On September 3rd, I got a DM from the VP of Engineering asking me to hop on a quick call with him and the VP of People Operations (Instrument’s version of HR).

I feel pretty confident saying that nobody has ever gotten a DM like that and felt good about it after. On that call, the floor dropped out from under me as the VP of Engineering told me that the shared services model of our engineering team - where developers, strategists, producers, and QA engineers were loaned out to project teams in order to provide more specialized skillsets - wasn’t working out and they were dissolving our team. As a result, my role was being eliminated because I was too senior to “rehome” on another team outside of the shared services model.

I initially starting writing this as a way to process my feelings at being laid off without notice, and processing turned into reflection and trying to understand.
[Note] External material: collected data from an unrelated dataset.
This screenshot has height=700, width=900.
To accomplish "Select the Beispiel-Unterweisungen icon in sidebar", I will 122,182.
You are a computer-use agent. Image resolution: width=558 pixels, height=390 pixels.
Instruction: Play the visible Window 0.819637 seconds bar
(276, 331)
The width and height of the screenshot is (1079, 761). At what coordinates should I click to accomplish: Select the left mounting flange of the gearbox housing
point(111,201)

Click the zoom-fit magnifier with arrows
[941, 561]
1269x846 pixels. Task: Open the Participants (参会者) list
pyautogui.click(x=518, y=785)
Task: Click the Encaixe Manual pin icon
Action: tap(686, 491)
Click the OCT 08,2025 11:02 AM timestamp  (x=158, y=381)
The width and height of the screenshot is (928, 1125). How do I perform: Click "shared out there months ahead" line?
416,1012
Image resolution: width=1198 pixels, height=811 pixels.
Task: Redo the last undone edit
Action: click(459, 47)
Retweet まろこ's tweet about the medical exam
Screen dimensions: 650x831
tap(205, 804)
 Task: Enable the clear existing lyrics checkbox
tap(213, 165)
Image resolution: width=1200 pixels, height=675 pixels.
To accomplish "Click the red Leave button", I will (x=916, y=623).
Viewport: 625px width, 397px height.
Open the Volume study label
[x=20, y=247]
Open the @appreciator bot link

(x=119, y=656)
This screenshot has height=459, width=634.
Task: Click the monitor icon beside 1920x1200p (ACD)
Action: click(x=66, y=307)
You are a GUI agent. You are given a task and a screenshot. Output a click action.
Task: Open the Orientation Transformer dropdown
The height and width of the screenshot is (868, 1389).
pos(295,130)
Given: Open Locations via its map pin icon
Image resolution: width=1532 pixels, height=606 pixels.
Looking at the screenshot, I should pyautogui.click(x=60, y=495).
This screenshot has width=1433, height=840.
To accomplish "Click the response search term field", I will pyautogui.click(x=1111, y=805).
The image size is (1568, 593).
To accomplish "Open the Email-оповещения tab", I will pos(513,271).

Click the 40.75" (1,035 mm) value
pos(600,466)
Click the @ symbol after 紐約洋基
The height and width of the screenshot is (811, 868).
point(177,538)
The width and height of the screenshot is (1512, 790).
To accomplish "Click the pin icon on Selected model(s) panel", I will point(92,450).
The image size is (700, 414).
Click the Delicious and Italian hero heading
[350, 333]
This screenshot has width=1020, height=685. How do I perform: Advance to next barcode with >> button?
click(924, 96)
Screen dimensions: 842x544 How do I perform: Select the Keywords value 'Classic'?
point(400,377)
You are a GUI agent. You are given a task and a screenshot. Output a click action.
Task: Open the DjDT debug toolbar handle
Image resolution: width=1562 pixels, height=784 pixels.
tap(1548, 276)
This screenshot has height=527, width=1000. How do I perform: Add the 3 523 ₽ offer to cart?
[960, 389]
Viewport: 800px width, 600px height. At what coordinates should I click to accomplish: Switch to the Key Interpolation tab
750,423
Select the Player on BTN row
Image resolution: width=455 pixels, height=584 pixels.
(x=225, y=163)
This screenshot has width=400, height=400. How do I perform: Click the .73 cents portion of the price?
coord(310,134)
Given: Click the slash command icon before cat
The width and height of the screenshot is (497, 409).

There are two potential reasons for what happened - and in either case, the situation was handled extremely poorly.

Reason 1A - Hidden Metrics

The first potential reason is what the VP of Engineering told me on the call - that our larger Engineering Shared Services team and the QA team within it were not having success in the loan/borrow model, and we were failing to hit metrics. Diving into this a little more, I’ll only speak for the QA team since I was not responsible for the larger Engineering Shared Services team.

So let’s look at that model of shared services for QA. To start with, it was their model. I have advocated for an embedded QA model since before I was even hired, when the VP of Eng brought me in (for what I thought were interviews, but were actually unpaid consultations) to ask my advice on implementing internal quality assurance. I advocated for an embedded model when I was hired last November. I advocated for an embedded model in the presentations I gave to the company. It was the VP’s constraint that I had to prove the value of internal QA through the shared services model before I could expand to dedicated QA engineers embedded on the individual project teams.

However - I was absolutely successful in proving that value. The QA engineer that I hired was fully booked on multiple client projects, as was I (I was essentially performing two full-time jobs concurrently, QA Manager and QA engineer). The feedback we got about our work was consistently and enthusiastically positive.

We fundamentally changed how people thought about and incorporated quality and testing into their projects. Our efforts improved the quality and confidence around the work we all did. I know that executive leadership also recognized the impact we made, because they kept on the QA engineer that I’d hired when they dissolved our team (which was the right choice, because she’s awesome).

In spite of our success, the VP of Engineering and executive leadership are saying that the model was a failure - their model, but somehow I’m the one who paid the price for it. As for missed metrics? The only metric I was ever given was utilization (being consistently booked on projects) as a goal for converting our contract QA Engineer to a full-time employee, and we hit the required numbers.

During my time as QA manager, I was never given any other metrics, objectives & key results, or goals of any kind. I was never given feedback, ever, that I was falling short of any expectations. If there were issues or challenges, the VP of Engineering never brought those to me; and if they existed, I was never given the opportunity to address them. So now the company will take my hard work and my successes, and use them to implement the fully embedded model that they knew was always part of my vision for internal quality assurance.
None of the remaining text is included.